American former Disney employee and burglar

Patrick Allen Spikes (born August 30, 1994) is an American former Walt Disney World employee. Spikes received media attention after he was arrested for stealing over $14,000 worth in Disney World cast member costumes and props.

==Background==
Spikes is a native of Florida. He studied entertainment at Full Sail University. Spikes ran social media accounts on Instagram, Twitter, and YouTube under the name "BackDoorDisney," where he posted behind the scenes photos and videos backstage during his employment at Walt Disney World. At the time of his arrest, he resided in Winter Garden, Florida. A feature length documentary titled Stolen Kingdom was released in May of 2026, the film includes the story of Patrick's arrest, as well as interviews with Spikes himself.

==Theft and arrest==
On July 31, 2018, Spikes, along with his cousin Blaytin Taunton, snuck into backstage areas at the Magic Kingdom theme park using the employee only utilidor system. While Spikes was a park employee at the time, Taunton was not. This prompted Spikes to create a fake ID for Taunton under the name "Jack D. Marrow" so he could access the utilidor system. They later entered a restricted area of the Haunted Mansion attraction and stole over $7,000 in props and clothing.

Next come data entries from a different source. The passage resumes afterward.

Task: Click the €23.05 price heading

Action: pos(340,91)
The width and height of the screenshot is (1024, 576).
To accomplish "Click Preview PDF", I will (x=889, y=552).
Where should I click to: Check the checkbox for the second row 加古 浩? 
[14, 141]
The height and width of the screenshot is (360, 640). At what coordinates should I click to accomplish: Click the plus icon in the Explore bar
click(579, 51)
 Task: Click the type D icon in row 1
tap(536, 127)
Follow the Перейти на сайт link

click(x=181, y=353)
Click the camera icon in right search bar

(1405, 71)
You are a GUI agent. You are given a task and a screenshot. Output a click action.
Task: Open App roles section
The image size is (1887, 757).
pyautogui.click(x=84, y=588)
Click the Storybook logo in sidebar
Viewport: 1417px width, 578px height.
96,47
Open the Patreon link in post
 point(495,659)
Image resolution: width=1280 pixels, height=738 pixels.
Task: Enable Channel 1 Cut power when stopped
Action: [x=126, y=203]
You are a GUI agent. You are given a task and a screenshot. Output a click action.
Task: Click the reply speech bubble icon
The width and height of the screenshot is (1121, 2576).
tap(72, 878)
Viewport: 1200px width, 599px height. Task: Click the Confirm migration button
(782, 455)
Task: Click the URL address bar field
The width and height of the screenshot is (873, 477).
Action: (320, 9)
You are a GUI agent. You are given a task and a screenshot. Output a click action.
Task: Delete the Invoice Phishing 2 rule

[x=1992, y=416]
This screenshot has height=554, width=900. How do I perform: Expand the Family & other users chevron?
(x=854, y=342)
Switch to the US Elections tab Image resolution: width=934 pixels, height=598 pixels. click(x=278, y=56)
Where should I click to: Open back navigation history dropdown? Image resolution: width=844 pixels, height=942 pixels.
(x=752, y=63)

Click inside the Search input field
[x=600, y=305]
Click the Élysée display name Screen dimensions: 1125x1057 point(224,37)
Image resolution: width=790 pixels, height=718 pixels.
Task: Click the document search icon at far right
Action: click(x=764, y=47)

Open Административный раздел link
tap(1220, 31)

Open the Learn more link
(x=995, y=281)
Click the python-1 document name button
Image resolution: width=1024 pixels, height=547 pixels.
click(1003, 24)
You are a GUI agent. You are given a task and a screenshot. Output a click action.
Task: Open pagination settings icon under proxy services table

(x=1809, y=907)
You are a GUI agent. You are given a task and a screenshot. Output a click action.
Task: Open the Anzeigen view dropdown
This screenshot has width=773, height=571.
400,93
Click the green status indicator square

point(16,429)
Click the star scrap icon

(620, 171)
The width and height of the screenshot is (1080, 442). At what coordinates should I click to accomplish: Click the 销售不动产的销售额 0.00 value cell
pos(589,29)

In December 2018, Spikes was brought into the Orange County Sheriff's Office for questioning regarding a stolen animatronic. Four months prior, Disney reported that an animatronic named "Buzzy" was stolen from the Cranium Command attraction at Epcot. Authorities received information that Spikes had texted photos of Buzzy's clothing to another Disney employee and intended to obtain a search warrant for Spikes' cell phone. After Spikes was told that he would have to leave his phone with the sheriff's office so they can investigate, he grabbed his phone and attempted to leave the interview room. Video from the interview shows Spikes being wrestled to the ground by police. He was charged with resisting an officer without violence. The charges were later dismissed.

On May 17, 2019, Spikes was arrested by Orange County Sheriff's Office after investigators connected Spikes to the Haunted Mansion costumes he had stolen almost a year prior. He faced burglary, fencing, and grand theft charges. Spikes' court case revealed that he had sold stolen memorabilia online, receiving over $30,000 from two customers via PayPal. One of his customers included NBA player Robin Lopez. Lopez, an avid Disney fan, unknowingly bought over $10,000 in stolen memorabilia from Spikes, including clothing from the missing "Buzzy" animatronic.

On February 4, 2020, Spikes and Taunton accepted plea deals, avoiding jail time. Both men were ordered to pay $25,308 in restitution; $6,703 to Disney, $10,700 to Robin Lopez, and $7,905 to an accountant from Winter Park. Spikes received 10 years probation and 250 hours of community service while Taunton received five years probation and 125 hours of community service. Both men were also ordered not to return to Disney property.